A team of Japanese researchers have developed artificial skin for robots that "feels" pain.
Christopher McFadden

A team of researchers in Japan are working on synthetic skin that could help robots empathize with human beings. This could help make robots become true companions rather than soulless machines. 


Researchers are working on "touchy-feely" robots of the future

A research team at Osaka University in Japan are working on synthetic skin that could one day help robots "feel" pain. This could help robots empathize with their human companions.

While true "touchy-feely" robots are a long way off at present, this research marks an important step closer to making them a reality. The tech works by embedding sensors in soft, artificial skin that can detect gentle touch and more "painful" sensations like being hit.

Reported in the annual meeting of the American Association for the Advancement of Science, robots equipped with this skin could potentially signal emotions. Called an artificial "pain nervous system" by Minoru Asada, a member of the research team, this small development could ultimately lead to robots experiencing pain like real people.

If successful, it is hoped that this would help robots understand emotional and physical pain like human beings. 

The Japanese team has already developed an unsettlingly realistic-looking robotic child's head that can change facial expressions in reaction to touch and pain signals from the synthetic skin. Called "Affetto", it has been shown to reliably pick up on a range of touch sensations.

This could open the door for better carer-robots of the future

According to neuroscientist Kingson Man of The University of Southern California, LA, this development could allow richer interaction between machines and the world in the future. The skin, being soft rather than rigid, should allow for the "possibility of engagement in versatile and truly intelligent ways,” Man explained.

Asada hopes that this development could open the door for robots to recognize pain in others. This would prove to be a vitally important skill for robots that are designed to help care for others, like the elderly. 

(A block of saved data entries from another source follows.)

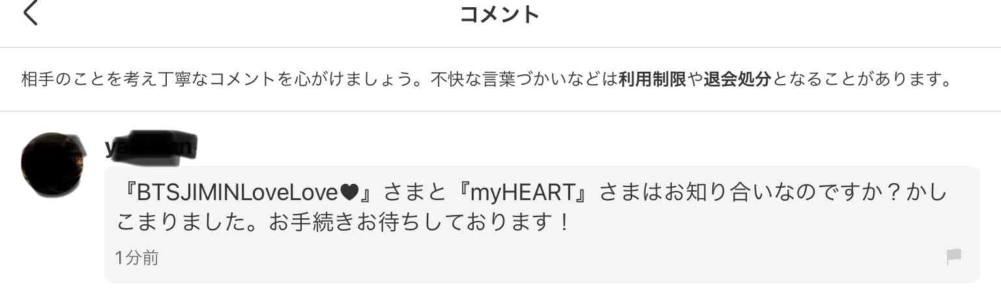Report the comment with the flag icon
Viewport: 1001px width, 292px height.
coord(953,257)
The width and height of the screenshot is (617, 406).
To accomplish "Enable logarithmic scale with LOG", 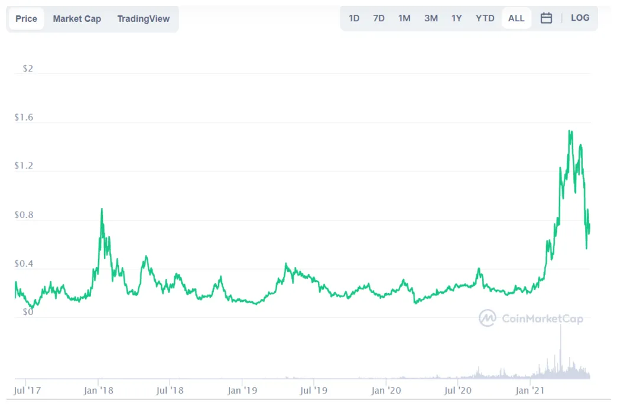I will point(580,18).
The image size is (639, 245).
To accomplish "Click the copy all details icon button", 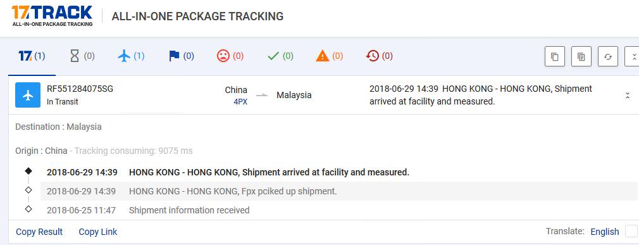I will [x=581, y=56].
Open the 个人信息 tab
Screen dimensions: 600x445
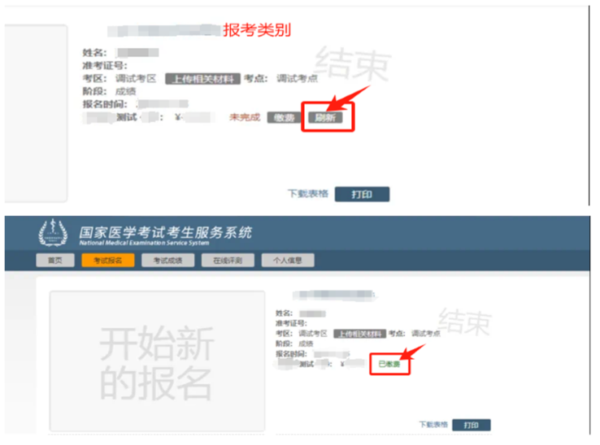pyautogui.click(x=288, y=261)
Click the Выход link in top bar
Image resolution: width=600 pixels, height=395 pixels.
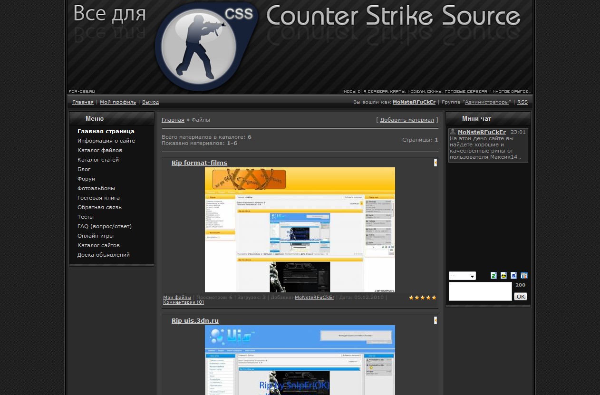(x=150, y=102)
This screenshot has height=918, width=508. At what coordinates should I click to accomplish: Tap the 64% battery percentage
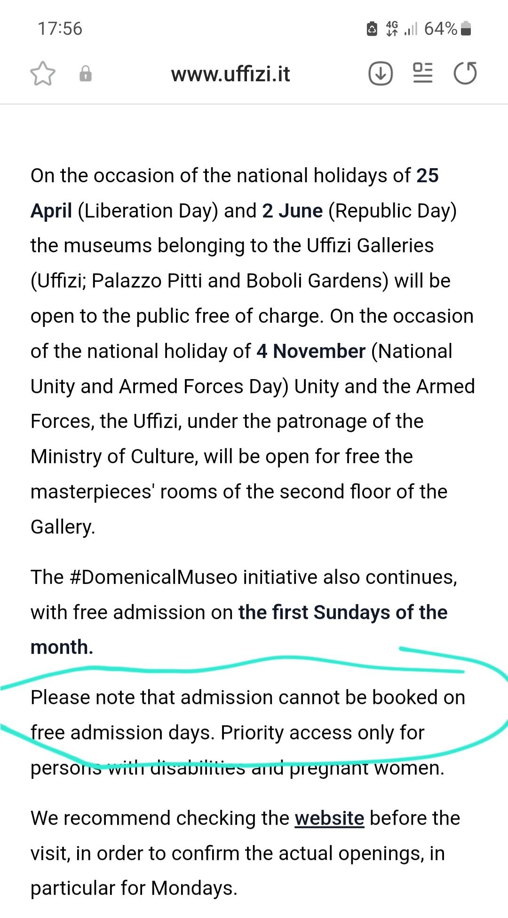click(440, 29)
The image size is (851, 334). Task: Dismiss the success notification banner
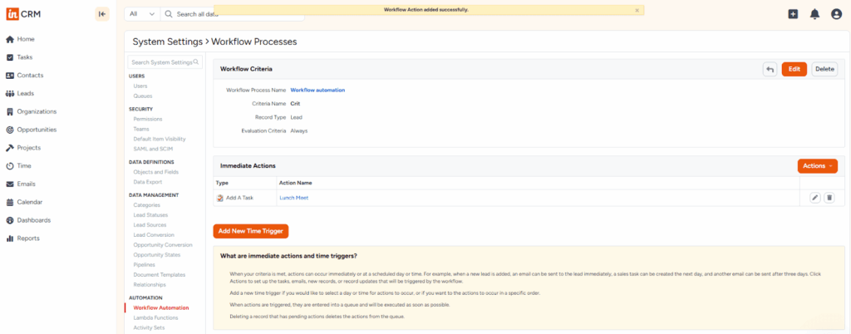pos(637,10)
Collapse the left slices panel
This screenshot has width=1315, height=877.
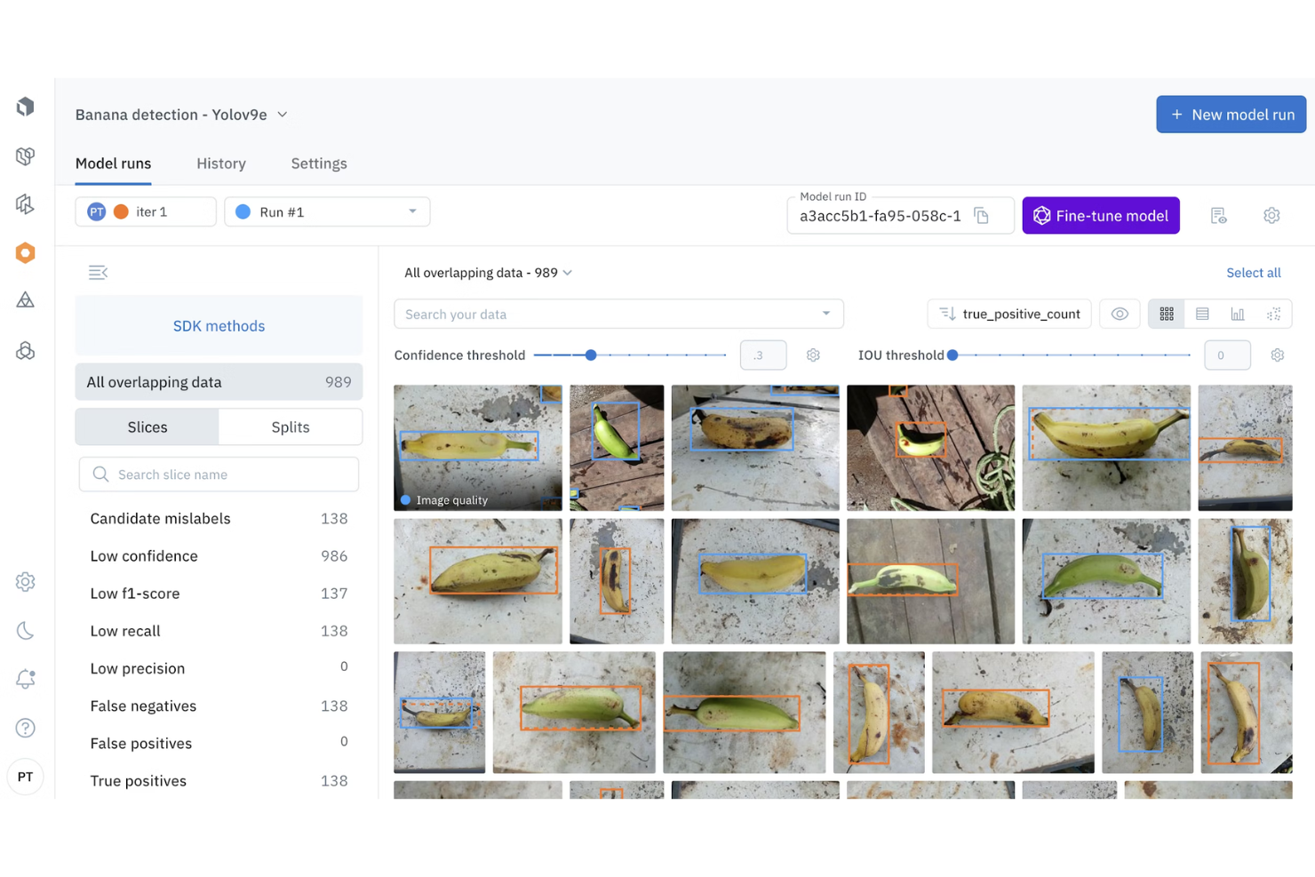click(98, 272)
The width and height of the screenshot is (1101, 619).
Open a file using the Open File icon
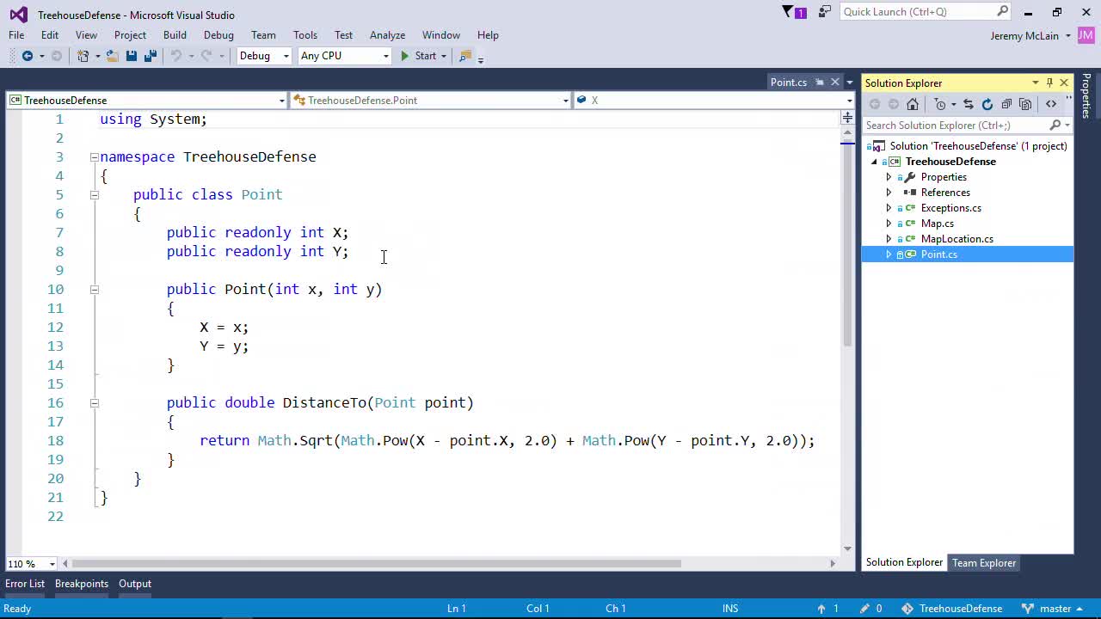pos(111,55)
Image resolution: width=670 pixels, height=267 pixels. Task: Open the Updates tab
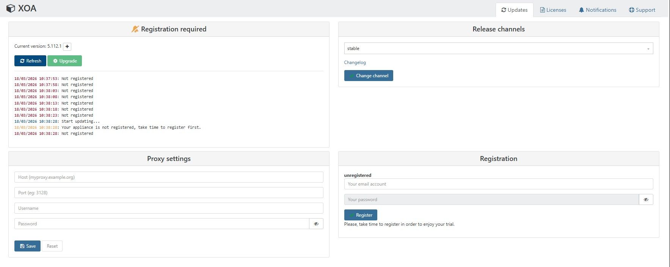[514, 10]
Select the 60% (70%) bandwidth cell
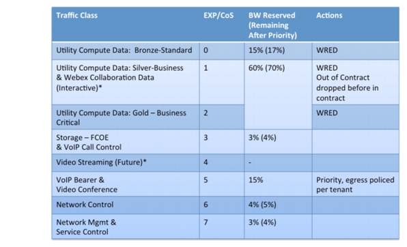This screenshot has width=407, height=247. (x=278, y=95)
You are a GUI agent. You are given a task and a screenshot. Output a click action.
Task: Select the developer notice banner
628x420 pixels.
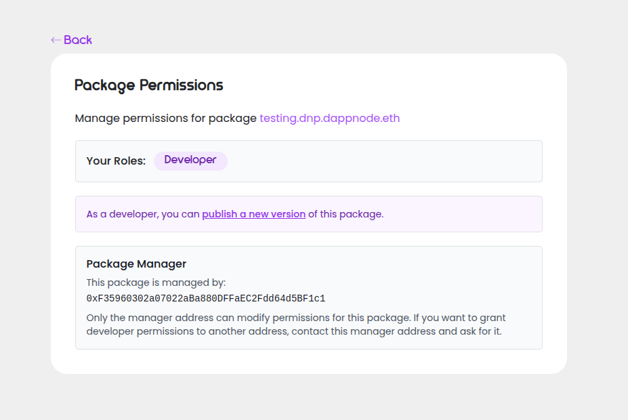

"But there is an important distinction between a robot that responds in a predictable way to a painful thump and a robot that’s capable of approximating an internal feeling, says Antonio Damasio, a neuroscientist also at the University of Southern California. In a recent article, he and Man argue that such an artificial sense of feeling might arise if robots were programmed to experience something akin to a mental state such as pain" -

Robots with tactile sensors that are to detect touch and pain are “along the lines of having a robot, for example, that smiles when you talk to it,” Antonio Damasio says. “It’s a device for communication of the machine to a human.” While that’s an interesting development, “it’s not the same thing” as a robot designed to compute some sort of internal experience, he added.